Une autre cause d’affaiblissement est la constitution dans maints lycées de petits groupements spéciaux. Au début l’Association sportive limitait son programme aux courses à pied et au football, ce qui constituait avec les leçons de gymnastique, toute la vie physique de l’établissement. Peu à peu le tourisme, la préparation militaire, le scoutisme ont provoqué la naissance d’autres groupements indépendants de l’Association sportive dont l’autorité et l’importance ont ainsi décliné.

En troisième lieu, dans la plupart des établissements, l’Association n’a qu’une existence annuelle. Elle expire avec l’exercice courant. Nous avons vu des associations liquider leurs comptes en vidant leur caisse au profit de quelque œuvre de charité. Dès lors l’effort est à reprendre tout entier à la rentrée et les mois d’automne, si importants pour l’éducation physique, risquent d’être perdus en tergiversations et en faux départs.

Il importerait que l’Association sportive, placée sous la présidence d’honneur du chef de l’Établissement et administrée par un comité d’élèves sous le contrôle d’un conseil composé d’élèves et de professeurs, fut reconnue et traitée comme un rouage essentiel de la vie scolaire. Divisée en autant de sections que le comporteraient le nombre et la nature des exercices pratiqués, elle laisserait à chaque sport son autonomie, sans leur permettre de s’isoler les uns des autres et parfois de s’opposer les uns aux autres.

Cette existence raffermie aurait sans doute pour premier résultat de lui procurer les membres honoraires dont les cotisations sont nécessaires à ses dirigeants pour équilibrer leur budget. Ces membres honoraires ne se recruteraient plus seulement alors parmi les professeurs de l’établissement dont les ressources sont souvent limitées, mais parmi les parents et les anciens élèves. Les autorités municipales et les principaux groupements locaux se trouveraient incités également à la générosité envers une institution ainsi appuyée sur de soldes garanties.

Ces garanties sont toutefois insuffisantes au bien de l’Association dont le principal ressort sera toujours constitué par l’émulation, c’est-à-dire le contact avec les associations rivales. Se passer de concours est une utopie très en faveur dans certains milieux. En éducation physique, il n’y a aucun résultat à escompter si l’on proscrit le concours. Il est donc à désirer que des rencontres régulières et assez fréquentes aient lieu entre les sections des associations scolaires des établissements d’une même région, que chaque année un match de football, un rallye, une réunion de courses à pied, des concours de gymnastique, de préparation militaire, d’escrime, etc… mettent aux prises les jeunes champions. Il ne faudrait pas pousser plus loin et permettre que des équipes scolaires en constant déplacement pussent nuire à la cause de l’éducation physique en donnant l’impression que les sports sont cultivés au détriment des études ou de la discipline.

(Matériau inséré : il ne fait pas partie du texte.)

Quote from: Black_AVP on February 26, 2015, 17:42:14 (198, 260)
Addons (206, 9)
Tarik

Enseignement de l’équitation.

En dehors de l’action du professeur de gymnastique aussi bien que de celle de l’Association sportive, il est un sport dont la diffusion importe grandement à la vigueur nationale, mais dont l’organisation est à peu près impossible sans le concours de l’armée. C’est l’équitation. Ce concours fut donné pendant quelque temps, au lendemain de la guerre de 1870. On a cru devoir le retirer par la suite. Je ne saurais trop insister pour que la question soit de nouveau étudiée avec une ferme résolution d’aboutir. Les conditions ne sont plus les mêmes. Beaucoup de préjugés sont tombés et les cavaliers d’élite se convainquent de plus en plus que l’équitation populaire peut exister sans nuire à leur recrutement ou au respect des traditions. Ce serait à une commission siègeraient les représentants de l’armée, de l’instruction publique et de l’élevage de jeter maintenant les bases d’une organisation générale susceptible de fonctionner pratiquement. Les moyens d’y réussir ne manquent pas, à condition de s’engager hardiment dans des voies originales comme celles qui ont conduit par exemple à l’organisation de la cavalerie suisse.